The main point of an indicator though (See those assorted flashing red lights on your dashboard?), should be to prompt or monitor informed action (Hey, Jeff. That’s the 15th canary to have died this morning. You reckon we got a bad batch?). It wouldn’t be true to say that there hasn’t been any action but clearly what we’re doing at the moment isn’t up to snuff. (Jeff? Speak to me Jeff!).
Apart from historical interest (…in such numbers that they used to darken the sky), there isn’t that much point to the existing Defra species indicators as they are presented. It would be much more informative to work out how much high quality habitat (patches of varying sizes and degrees of connection and condition) there should/will be in 2020 and 2050 say, and based on likely carrying capacities how widespread and how abundant key indicator species should be so that these targets can inform the meaningful evidence-ledactions and deliver the outcomes we as individuals, communities and hugely varied, competing interests should be striving for.
That requires an enormous shift in our shared relationship with the natural environment, but it’s one that should pay dividends for us, for landowners/managers, for communities, urban and rural areas and for birds, butterflies, bees, stick insects, other beasties, and other kingdoms too.
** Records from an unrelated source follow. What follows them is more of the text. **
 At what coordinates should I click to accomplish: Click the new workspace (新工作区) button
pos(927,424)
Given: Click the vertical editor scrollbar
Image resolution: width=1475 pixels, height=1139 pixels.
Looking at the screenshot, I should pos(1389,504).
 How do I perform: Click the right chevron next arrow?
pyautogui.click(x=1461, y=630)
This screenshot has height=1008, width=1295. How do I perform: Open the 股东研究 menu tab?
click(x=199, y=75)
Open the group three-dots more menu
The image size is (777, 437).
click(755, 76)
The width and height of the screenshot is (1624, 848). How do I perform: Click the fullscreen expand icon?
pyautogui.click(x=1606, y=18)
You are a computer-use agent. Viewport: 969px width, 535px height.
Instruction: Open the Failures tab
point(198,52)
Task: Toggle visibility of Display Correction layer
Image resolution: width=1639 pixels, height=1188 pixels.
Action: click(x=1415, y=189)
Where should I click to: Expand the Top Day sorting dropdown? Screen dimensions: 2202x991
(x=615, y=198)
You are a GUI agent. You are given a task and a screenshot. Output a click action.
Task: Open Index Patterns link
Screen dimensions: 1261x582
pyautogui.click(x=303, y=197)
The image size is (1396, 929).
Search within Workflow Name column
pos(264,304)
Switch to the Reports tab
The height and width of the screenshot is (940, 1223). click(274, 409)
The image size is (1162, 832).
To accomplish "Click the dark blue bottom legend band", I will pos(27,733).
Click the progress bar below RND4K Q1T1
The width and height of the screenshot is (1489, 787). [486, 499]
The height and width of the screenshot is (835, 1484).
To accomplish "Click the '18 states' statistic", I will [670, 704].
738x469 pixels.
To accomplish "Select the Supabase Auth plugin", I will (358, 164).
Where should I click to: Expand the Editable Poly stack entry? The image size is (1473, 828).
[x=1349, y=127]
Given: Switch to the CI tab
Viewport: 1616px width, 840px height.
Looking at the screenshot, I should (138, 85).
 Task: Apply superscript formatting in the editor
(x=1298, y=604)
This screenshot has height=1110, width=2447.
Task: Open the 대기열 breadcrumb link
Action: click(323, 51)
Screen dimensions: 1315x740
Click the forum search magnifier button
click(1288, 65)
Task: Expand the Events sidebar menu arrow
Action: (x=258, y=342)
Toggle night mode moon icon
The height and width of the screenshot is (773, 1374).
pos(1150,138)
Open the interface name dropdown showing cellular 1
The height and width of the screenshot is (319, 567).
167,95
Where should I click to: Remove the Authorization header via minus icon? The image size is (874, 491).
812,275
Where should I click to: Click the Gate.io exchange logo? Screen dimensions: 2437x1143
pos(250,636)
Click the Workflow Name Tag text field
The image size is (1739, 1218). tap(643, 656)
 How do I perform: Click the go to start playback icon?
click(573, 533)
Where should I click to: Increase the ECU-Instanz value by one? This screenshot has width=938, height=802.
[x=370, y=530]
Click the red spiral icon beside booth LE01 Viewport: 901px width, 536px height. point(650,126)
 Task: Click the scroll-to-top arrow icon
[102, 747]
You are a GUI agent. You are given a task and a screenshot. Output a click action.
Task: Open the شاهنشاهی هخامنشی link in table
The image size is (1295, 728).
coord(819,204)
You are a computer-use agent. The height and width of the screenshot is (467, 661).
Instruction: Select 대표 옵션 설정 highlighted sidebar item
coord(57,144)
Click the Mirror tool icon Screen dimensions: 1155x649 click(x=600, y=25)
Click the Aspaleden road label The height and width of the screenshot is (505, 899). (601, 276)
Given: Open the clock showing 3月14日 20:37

Counting crows, craneflies and better suport for all the volunteer effort that goes into that, and the recording infrastructure provided by the national schemes and societies (such as BTO, Butterfly Conservation, BWARS, BSBI, BBS) et al, local natural history societies, local environmental record centres, the NBN and the many thousands of individuals and groups who record wildife in the UK, should be seen as vital. Their collectively making this data available, once validated and verified [Perhaps FoE will eventually get this bit right – The secret is to bang the rocks together, guys!], so that it is available both to inform local to national strategies to take us in the right direction and the decision making in relation to all the actions on the ground that take us along or increasingly away from that path, is hugely important. Sadly, the lack of understanding and appropriate, proportionate action by all previous governments has taken us far from where we could have been, but that’s down to all of us but also – in part – on the failure of environmental/wildlfie NGOs to work effectively with each other and with other sectors.
Will we doing any better by 2020 or just counting the dead canaries? (Jeff?)
And if you’d rather read something to stir the soul – try this… https://petecooperwildlife.com/2017/05/17/guest-blog-derek-gow-a-statement-to-the-next-generation-of-conservationists/
Phil, yes I don’t have a problem including species that have adapted to changes we have made. After all, many of the current suite of declining farmland birds we are now so concerned about have done just that in the past. I think the habitat-specific indicators are useful but surely the single mot useful indicator must be the one that includes all (native) species.
Ian I don’t have a problem including them. It’s giving them undue focus I think unhelpful. if you look at appendix A of the Defra report for farmland bird holds up at all you will see that the only reason the generalist index holds up is because of big increases in wood pigeons and jackdaws. Goldfinchand stock dove increases stop the specialist index looking even worse. The latter should give Songbird Survival pause for thought at least. It seems to me these indices are deeply unhelpful if they mask the real nature of what is going on.